Im looking for a new helmet, I'd rather not wear one, but protecting my head has higher priority over comfort to me haha. So im looking for something super comfy just to protect me when im riding around. Ive heard a lot about Bern Baker Hard Hat Helmet I really like the look of it and im wondering if anyone has had first hand experience with this helmet or if there's any other that you'd recommend. Any help or recommendations would be cool, thanks


----------



## beemer420 (Jul 22, 2009)

I wore a bern baker hardhat all last season. It's nice and comfortable plus the ear covers can be removed for any other warm weather activities. I don't think you would mind (I don't) but the bern's aren't certified by some helmet rating association so that is why they are called "hardhats" and not helmets. But the padding is nice and soft and has offered more than enough protection for the occasional thrashing. Also check out the Smith helmets. I hear they are light and comfy.


----------



## myschims (Jan 11, 2010)

as long as it can protect the occasional smack on my head its all good haha.
ive heard people say stuff about mp3 addons on the ears? does it have a cord straight to an ipod or something? never used a helmet with an mp3 adaptor haha


----------



## beemer420 (Jul 22, 2009)

I would highly recommend getting one that comes with the audio liner if you can find one. Otherwise, I have found it extremely difficult to track down a separate audio liner in my size. I still haven't found one.


----------



## HoboMaster (May 16, 2010)

Yea, if your gonna get that helmet get one with the audio liner attached, totally worth it. And yeah, it's just a male-male cable to plugs into the helmet and ipod, ussually they have a volume wheel to.


----------



## NWBoarder (Jan 10, 2010)

I have a Smith Variant Audio Helmet and I LOVE it. It's super light, super comfy, keeps my head warm and has tunes that are piped right from my MP3 player into my ears. I bought mine last season after realizing that I didn't want to break my dome while riding. My head is just to important to me.


----------



## myschims (Jan 11, 2010)

this is the only one i could find with the audio liner Bern Baker Snowsport Helmet - 8Tracks Audio - Save 40%
its only in a large though... i wear a 7 3/8 in a hat do you think this would fit?


----------



## HoboMaster (May 16, 2010)

Thats a good price for the helmet, I got mine retail at a local boardshop for $100.

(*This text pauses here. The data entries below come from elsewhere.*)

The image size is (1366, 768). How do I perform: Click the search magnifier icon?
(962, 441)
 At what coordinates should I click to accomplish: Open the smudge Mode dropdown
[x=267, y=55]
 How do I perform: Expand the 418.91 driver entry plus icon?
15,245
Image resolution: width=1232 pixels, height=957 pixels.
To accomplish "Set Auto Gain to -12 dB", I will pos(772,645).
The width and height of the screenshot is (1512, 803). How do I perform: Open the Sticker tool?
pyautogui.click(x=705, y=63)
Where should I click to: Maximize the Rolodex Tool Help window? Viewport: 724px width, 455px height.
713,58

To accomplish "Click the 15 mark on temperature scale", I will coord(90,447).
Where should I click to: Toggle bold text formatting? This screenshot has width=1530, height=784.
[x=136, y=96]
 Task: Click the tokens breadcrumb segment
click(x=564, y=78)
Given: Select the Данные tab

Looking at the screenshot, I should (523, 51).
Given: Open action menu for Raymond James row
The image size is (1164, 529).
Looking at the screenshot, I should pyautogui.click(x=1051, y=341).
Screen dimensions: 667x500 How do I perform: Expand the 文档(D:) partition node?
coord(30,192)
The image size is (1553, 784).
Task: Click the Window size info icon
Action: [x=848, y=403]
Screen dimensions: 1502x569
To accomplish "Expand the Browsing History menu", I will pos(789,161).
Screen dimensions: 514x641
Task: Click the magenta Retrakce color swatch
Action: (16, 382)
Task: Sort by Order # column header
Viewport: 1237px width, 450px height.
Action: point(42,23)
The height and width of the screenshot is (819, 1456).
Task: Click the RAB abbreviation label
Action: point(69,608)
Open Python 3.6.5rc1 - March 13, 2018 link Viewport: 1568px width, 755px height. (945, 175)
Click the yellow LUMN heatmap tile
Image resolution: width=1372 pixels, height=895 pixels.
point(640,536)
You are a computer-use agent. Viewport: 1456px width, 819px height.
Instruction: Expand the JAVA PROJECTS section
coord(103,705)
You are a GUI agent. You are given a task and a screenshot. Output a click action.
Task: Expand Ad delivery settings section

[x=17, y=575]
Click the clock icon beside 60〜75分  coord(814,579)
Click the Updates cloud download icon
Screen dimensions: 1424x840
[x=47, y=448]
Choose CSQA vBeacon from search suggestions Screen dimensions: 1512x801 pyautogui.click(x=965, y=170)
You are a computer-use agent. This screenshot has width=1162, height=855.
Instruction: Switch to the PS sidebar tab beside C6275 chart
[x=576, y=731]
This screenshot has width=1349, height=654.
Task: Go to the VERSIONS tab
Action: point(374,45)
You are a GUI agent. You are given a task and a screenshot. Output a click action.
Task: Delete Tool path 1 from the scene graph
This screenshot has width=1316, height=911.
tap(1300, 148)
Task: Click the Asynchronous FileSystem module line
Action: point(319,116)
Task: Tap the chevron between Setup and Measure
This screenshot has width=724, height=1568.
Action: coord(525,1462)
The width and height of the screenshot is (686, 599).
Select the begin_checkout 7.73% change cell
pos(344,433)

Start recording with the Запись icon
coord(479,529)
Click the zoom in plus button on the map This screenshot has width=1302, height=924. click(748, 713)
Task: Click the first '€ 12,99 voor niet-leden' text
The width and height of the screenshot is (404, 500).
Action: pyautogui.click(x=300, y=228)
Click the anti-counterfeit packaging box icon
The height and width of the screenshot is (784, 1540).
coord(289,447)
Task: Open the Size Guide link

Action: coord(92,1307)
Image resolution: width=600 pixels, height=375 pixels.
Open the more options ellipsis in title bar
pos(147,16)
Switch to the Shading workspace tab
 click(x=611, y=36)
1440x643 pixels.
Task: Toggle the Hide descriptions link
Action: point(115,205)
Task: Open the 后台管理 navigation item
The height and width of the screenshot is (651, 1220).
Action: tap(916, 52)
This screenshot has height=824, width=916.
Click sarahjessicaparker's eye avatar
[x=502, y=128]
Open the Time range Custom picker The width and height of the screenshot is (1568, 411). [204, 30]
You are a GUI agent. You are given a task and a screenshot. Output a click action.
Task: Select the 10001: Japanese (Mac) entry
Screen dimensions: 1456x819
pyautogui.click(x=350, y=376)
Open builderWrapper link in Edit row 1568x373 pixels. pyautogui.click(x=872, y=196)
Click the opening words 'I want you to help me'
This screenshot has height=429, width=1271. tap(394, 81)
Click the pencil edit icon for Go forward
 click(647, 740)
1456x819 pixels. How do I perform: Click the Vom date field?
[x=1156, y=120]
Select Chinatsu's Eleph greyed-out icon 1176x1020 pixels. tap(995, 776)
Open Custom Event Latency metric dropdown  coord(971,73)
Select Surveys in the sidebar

What general size is 7 3/8? I'm wearing an XL and my head isn't really that big.


----------



## myschims (Jan 11, 2010)

yea i though it was a good price, only thing is the color, may end up painting it myself haha.
i have a Giro hard ear helmet in a medium and it fits pretty well, but with no beanie underneath. so im assuming it would be an alright fit.


----------



## .802steeze (Sep 5, 2009)

I've had a bern baker hard hat and it doesn't compare to the Giro Shiv-- which I think is the most comfortable and safe helmet at a good price.


----------



## mOnky (Feb 8, 2009)

i have the smith holt audio. 
it's pretty decent.. main thing is to protect ur head. 
the sound quality isn't great & the volume isn't loud but again.. it does the job


----------